The wellbore is adapted for use as a lubricator for assembly of lengthy installations. The subsurface safety valve is used in conjunction with a nipple inserted into the wellbore and held in position by a packer. A plug is part of the nipple assembly. Upon setting of the packer, two barriers downhole are created to facilitate assembly of tools such as a perforating gun in the wellbore behind two barriers. The tool, such as a perforating gun, has a running tool below it which engages the plug. When the assembly is made up in the wellbore, the plug is engaged by the running tool and released from the nipple. The plug can then be advanced through the open subsurface safety valve to the proper location for deployment of a perforating gun, for example. Upon completion of the downhole procedures, such as perforating, the tools are brought uphole and the plug is sealingly relatched in the nipple, thus recreating the necessary two barriers to permit opening the wellbore at the surface to remove the assembly of the downhole tools and the running tool. The plug can be reengaged as many times as necessary for installation of a variety of equipment. The nipple can then also be removed after the packer is released.

Description

FIELD OF THE INVENTION
The field of this invention relates to installation of lengthy assemblies into a live well while providing a dual shut-off capability in a technique which does not require lengthy surface-mounted lubricators.
BACKGROUND OF THE INVENTION
In many applications, downhole assemblies which are quite lengthy need to be inserted into live wells. One technique that has been used in the past to accomplish this is to assemble a very tall lubricator. A lubricator is an isolation device mounted at the surface, which allows, through sequential valve operation, the assurance of a chamber which is at least doubly isolated from wellbore pressure, so that lengthy downhole assemblies can be assembled therein. Once the lengthy assemblies are fully put into the lubricator, the lubricator is isolated at the top around tubing or wireline and opened at the bottom. The tubing or wireline is then used to advance the assembly into the live well. One of the drawbacks of such a technique is that lubricators, which are 40 to 100 feet long, must be erected on the rig to accommodate lengthy bottomhole assemblies. This is time-consuming and expensive and further presents additional safety hazards for personnel who must be present near the top end of the lubricator to facilitate the insertion of the downhole assembly into the lubricator.
Regulations require that at least two positive shut-offs be provided from the well pressures at the surface where the downhole assembly is put together. The subsurface safety valve, which is a standard item on all the wells, is one such barrier. In some situations where the dual barrier can be required is if an existing well needs to be perforated at another location. In the past, large lubricators have been built at the rig floor to accommodate a gun assembly which could be fairly lengthy.
One of the objectives of the present invention is to eliminate the need for building lengthy lubricators at the rig floor by employing a portion of the wellbore for assembly of lengthy downhole assemblies such as perforating guns. Thus, in accomplishing the objective, the present invention provides for a second barrier such as a plug in addition to the subsurface safety valve. This additional barrier can be manipulated out of the way to allow the additional downhole function to be performed and, at the same time, the plug can be repositioned so that the assembly, which has been put together in the wellbore, can be brought up above the subsurface safety valve. Once again, two isolation devices will exist to permit the disassembly of the lengthy downhole assembly still in the wellbore. Thereafter, the upper barrier can be removed from the wellbore to facilitate future operations.

###

Answer these questions from the text on installing lengthy assemblies in live wells:
1. How long are the lubricators that must be erected on the rig?
2. How many positive shut-offs from well pressures do regulations require at the surface?
3. Which part of the nipple assembly does the running tool engage and release from the nipple?
The material after this text is not needed for this exercise.

DATA SECTION:
###

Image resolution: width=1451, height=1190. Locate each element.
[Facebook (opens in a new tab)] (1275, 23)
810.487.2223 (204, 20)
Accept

###

ANSWER TO THE TASK:
1. 40 to 100 feet long.
2. At least two.
3. The plug.